For now it is wholly autumn: in the late
Afternoon as I walked toward the ridge where the hills
begin,
There is a whir, a thrashing in the bush, and a startled
pheasant, flying out and up,
Suddenly astonished me, breaking the waking dream.
Last night
Snatches of sleep, streaked by dreams and half dreams
– So that, aloft in the dim sky, for almost an hour,
A sausage balloon – chalk-white and lifeless looking–
floated motionless
Until, at midnight, I went to New Bedlam and saw what I
feared
the most – I heard nothing, but it
had all happened several times elsewhere.
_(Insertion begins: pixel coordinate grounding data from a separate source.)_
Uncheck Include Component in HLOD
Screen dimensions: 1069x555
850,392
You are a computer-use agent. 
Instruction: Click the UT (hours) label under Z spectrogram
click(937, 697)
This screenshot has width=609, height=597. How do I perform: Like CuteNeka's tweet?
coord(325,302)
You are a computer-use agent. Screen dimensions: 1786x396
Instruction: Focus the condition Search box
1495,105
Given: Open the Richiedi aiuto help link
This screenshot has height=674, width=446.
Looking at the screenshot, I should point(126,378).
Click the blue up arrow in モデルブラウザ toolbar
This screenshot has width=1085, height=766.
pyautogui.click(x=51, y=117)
Now, in the cold glittering morning, shining at the
window,
The pears hang, yellowed and over-ripe, sodden brown in
erratic places, all bunched and dangling,
Like a small choir of bagpipes, silent and waiting. And I
rise now,
Go to the window and gaze at the fallen or falling country
— And see! — the fields are pencilled light brown
or are the dark brownness of the last autumn
— So much has shrunken to straight brown lines, thin as
the
bare thin trees,
Save where the cornstalks, white bones of the lost forever dead,
Shrivelled and fallen, but shrill-voiced when the wind
whistles,
Are scattered like the long abandoned hopes and ambitions
Of an adolescence which, for a very long time, has been
merely
A recurrent target and taunt of the inescapable mockery of
memory.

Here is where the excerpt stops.